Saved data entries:
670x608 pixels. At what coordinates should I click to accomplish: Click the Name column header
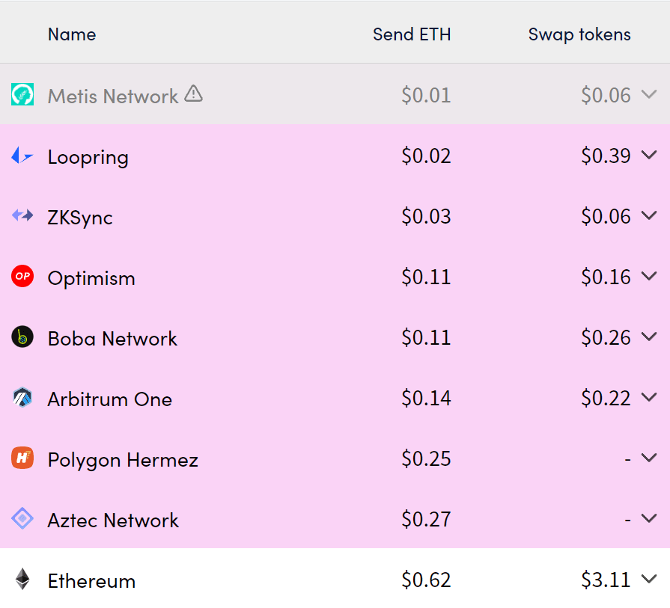tap(72, 34)
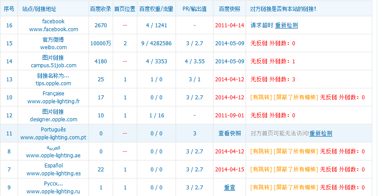The width and height of the screenshot is (382, 196).
Task: Open campus.51job.com link
Action: coord(53,65)
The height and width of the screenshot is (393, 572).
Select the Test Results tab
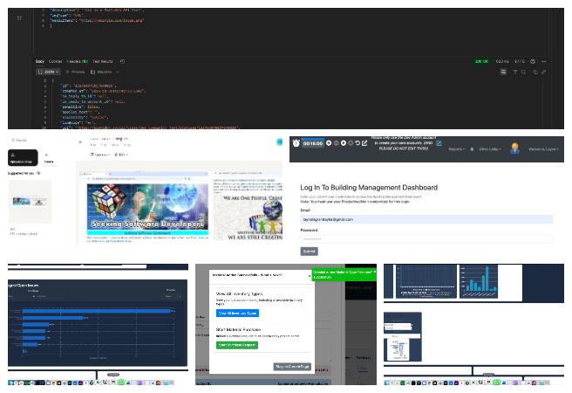[x=103, y=61]
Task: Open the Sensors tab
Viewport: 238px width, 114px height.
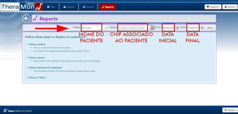Action: coord(88,7)
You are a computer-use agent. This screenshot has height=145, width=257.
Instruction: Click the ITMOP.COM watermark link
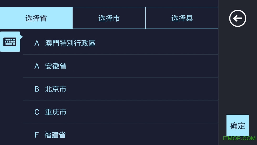[239, 138]
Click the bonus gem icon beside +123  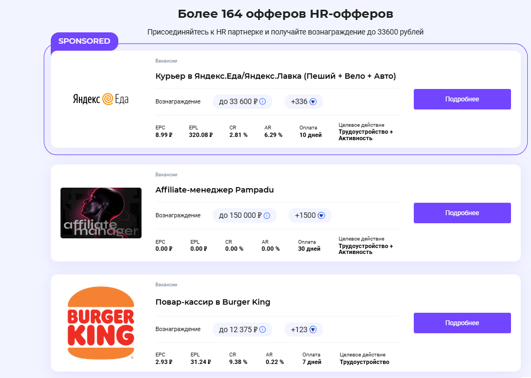[313, 329]
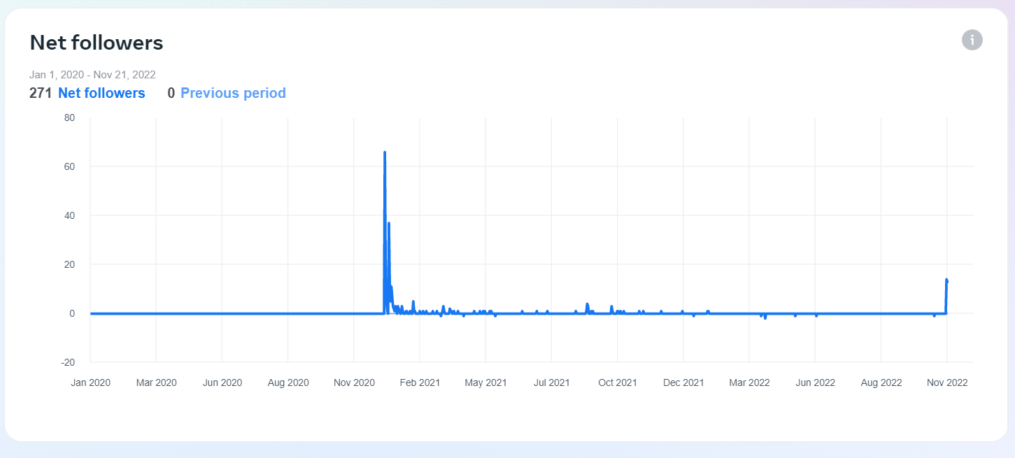Click the 271 net followers count

[41, 93]
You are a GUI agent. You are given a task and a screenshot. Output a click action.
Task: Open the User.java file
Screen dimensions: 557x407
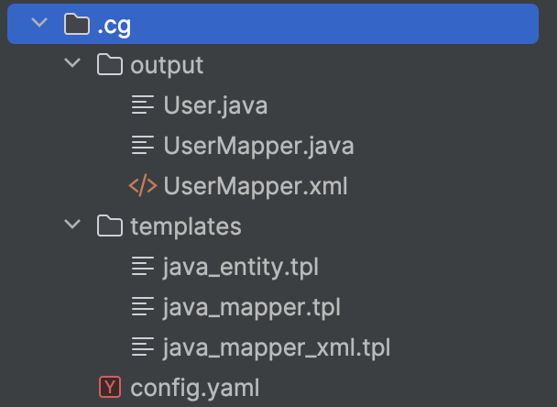pos(215,106)
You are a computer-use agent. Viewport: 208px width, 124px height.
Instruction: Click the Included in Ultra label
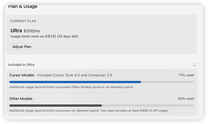(21, 65)
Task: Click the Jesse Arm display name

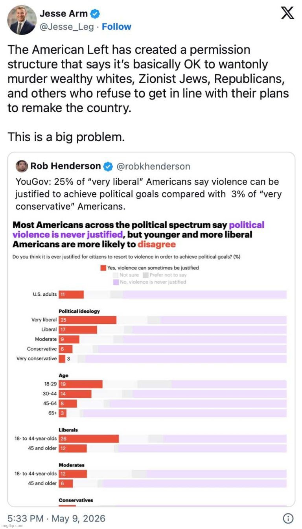Action: click(64, 14)
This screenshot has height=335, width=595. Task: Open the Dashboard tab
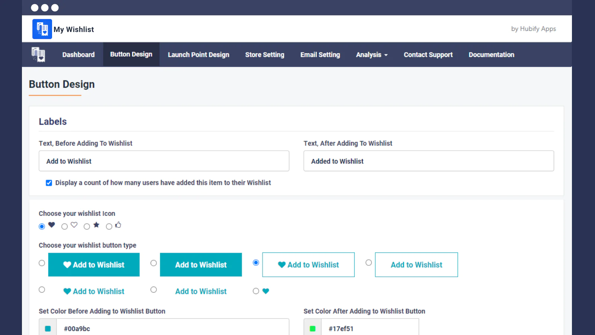tap(78, 55)
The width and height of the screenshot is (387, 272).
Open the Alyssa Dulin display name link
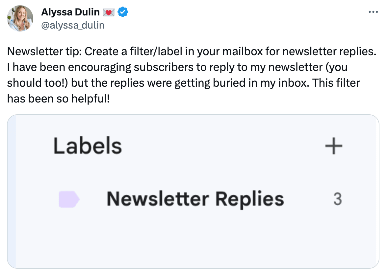70,12
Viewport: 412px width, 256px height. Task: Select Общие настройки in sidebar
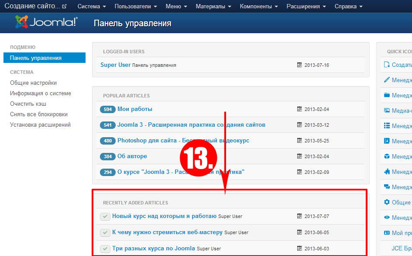tap(33, 83)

• [Assignment]: The line that contains "Viewport: 412px width, 256px" begins the range and the last line of the entries ends it; print that range exactly, without pictures.

• [Expected output]:
Viewport: 412px width, 256px height. Task: Select Общие настройки in sidebar
tap(33, 83)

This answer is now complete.